-- Opening Marker --

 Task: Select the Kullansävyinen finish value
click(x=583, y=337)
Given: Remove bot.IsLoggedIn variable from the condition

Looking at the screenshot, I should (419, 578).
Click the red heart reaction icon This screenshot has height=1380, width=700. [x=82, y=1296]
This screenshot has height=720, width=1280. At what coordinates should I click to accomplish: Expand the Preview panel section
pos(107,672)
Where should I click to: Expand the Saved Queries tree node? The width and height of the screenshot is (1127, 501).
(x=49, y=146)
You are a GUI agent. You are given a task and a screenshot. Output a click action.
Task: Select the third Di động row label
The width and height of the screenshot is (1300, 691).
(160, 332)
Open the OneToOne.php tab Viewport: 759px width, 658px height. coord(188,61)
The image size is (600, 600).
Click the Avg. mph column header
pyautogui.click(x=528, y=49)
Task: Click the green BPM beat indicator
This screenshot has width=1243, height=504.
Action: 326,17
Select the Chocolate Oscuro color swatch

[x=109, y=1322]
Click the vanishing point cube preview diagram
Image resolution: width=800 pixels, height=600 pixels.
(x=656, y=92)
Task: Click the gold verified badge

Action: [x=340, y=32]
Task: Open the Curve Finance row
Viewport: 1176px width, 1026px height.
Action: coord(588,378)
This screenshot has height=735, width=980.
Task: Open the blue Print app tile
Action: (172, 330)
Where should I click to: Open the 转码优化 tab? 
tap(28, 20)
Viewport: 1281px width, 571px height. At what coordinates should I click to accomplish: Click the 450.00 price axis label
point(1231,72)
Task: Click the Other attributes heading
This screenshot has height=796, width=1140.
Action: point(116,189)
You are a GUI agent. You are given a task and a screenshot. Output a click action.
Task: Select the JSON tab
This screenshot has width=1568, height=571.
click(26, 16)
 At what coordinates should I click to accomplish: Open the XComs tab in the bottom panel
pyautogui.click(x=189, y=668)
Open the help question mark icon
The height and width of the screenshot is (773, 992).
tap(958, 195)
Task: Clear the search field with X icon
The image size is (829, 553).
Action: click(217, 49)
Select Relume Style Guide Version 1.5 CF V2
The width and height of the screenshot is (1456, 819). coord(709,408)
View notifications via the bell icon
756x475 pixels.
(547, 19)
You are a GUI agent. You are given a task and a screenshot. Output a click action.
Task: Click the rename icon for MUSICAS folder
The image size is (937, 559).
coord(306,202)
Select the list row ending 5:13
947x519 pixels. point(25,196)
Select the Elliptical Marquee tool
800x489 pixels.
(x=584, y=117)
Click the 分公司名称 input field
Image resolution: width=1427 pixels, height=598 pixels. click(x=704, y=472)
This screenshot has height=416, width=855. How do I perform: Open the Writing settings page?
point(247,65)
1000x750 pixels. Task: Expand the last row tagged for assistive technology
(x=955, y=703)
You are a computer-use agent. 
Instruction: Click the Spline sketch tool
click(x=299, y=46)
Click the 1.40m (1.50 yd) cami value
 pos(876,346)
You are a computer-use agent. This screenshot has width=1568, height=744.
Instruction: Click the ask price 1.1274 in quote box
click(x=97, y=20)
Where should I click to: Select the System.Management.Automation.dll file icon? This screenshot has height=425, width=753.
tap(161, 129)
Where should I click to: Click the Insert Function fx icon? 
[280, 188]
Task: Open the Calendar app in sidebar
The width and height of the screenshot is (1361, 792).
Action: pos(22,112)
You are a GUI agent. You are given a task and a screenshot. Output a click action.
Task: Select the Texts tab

-- Closing Marker --

§ Brief: Each entry needs to be copied out exactly as written.

§ Response to this task:
 Task: Select the Kullansävyinen finish value
click(x=583, y=337)
Given: Remove bot.IsLoggedIn variable from the condition

Looking at the screenshot, I should (419, 578).
Click the red heart reaction icon This screenshot has height=1380, width=700. [x=82, y=1296]
This screenshot has height=720, width=1280. At what coordinates should I click to accomplish: Expand the Preview panel section
pos(107,672)
Where should I click to: Expand the Saved Queries tree node? The width and height of the screenshot is (1127, 501).
(x=49, y=146)
You are a GUI agent. You are given a task and a screenshot. Output a click action.
Task: Select the third Di động row label
The width and height of the screenshot is (1300, 691).
(160, 332)
Open the OneToOne.php tab Viewport: 759px width, 658px height. coord(188,61)
The image size is (600, 600).
Click the Avg. mph column header
pyautogui.click(x=528, y=49)
Task: Click the green BPM beat indicator
This screenshot has width=1243, height=504.
Action: 326,17
Select the Chocolate Oscuro color swatch

[x=109, y=1322]
Click the vanishing point cube preview diagram
Image resolution: width=800 pixels, height=600 pixels.
(x=656, y=92)
Task: Click the gold verified badge

Action: [x=340, y=32]
Task: Open the Curve Finance row
Viewport: 1176px width, 1026px height.
Action: coord(588,378)
This screenshot has height=735, width=980.
Task: Open the blue Print app tile
Action: (172, 330)
Where should I click to: Open the 转码优化 tab? 
tap(28, 20)
Viewport: 1281px width, 571px height. At what coordinates should I click to accomplish: Click the 450.00 price axis label
point(1231,72)
Task: Click the Other attributes heading
This screenshot has height=796, width=1140.
Action: point(116,189)
You are a GUI agent. You are given a task and a screenshot. Output a click action.
Task: Select the JSON tab
This screenshot has width=1568, height=571.
click(26, 16)
 At what coordinates should I click to accomplish: Open the XComs tab in the bottom panel
pyautogui.click(x=189, y=668)
Open the help question mark icon
The height and width of the screenshot is (773, 992).
tap(958, 195)
Task: Clear the search field with X icon
The image size is (829, 553).
Action: click(217, 49)
Select Relume Style Guide Version 1.5 CF V2
The width and height of the screenshot is (1456, 819). coord(709,408)
View notifications via the bell icon
756x475 pixels.
(547, 19)
You are a GUI agent. You are given a task and a screenshot. Output a click action.
Task: Click the rename icon for MUSICAS folder
The image size is (937, 559).
coord(306,202)
Select the list row ending 5:13
947x519 pixels. point(25,196)
Select the Elliptical Marquee tool
800x489 pixels.
(x=584, y=117)
Click the 分公司名称 input field
Image resolution: width=1427 pixels, height=598 pixels. click(x=704, y=472)
This screenshot has height=416, width=855. How do I perform: Open the Writing settings page?
point(247,65)
1000x750 pixels. Task: Expand the last row tagged for assistive technology
(x=955, y=703)
You are a computer-use agent. 
Instruction: Click the Spline sketch tool
click(x=299, y=46)
Click the 1.40m (1.50 yd) cami value
 pos(876,346)
You are a computer-use agent. This screenshot has width=1568, height=744.
Instruction: Click the ask price 1.1274 in quote box
click(x=97, y=20)
Where should I click to: Select the System.Management.Automation.dll file icon? This screenshot has height=425, width=753.
tap(161, 129)
Where should I click to: Click the Insert Function fx icon? 
[280, 188]
Task: Open the Calendar app in sidebar
The width and height of the screenshot is (1361, 792).
Action: pos(22,112)
You are a GUI agent. You are given a task and a screenshot. Output a click action.
Task: Select the Texts tab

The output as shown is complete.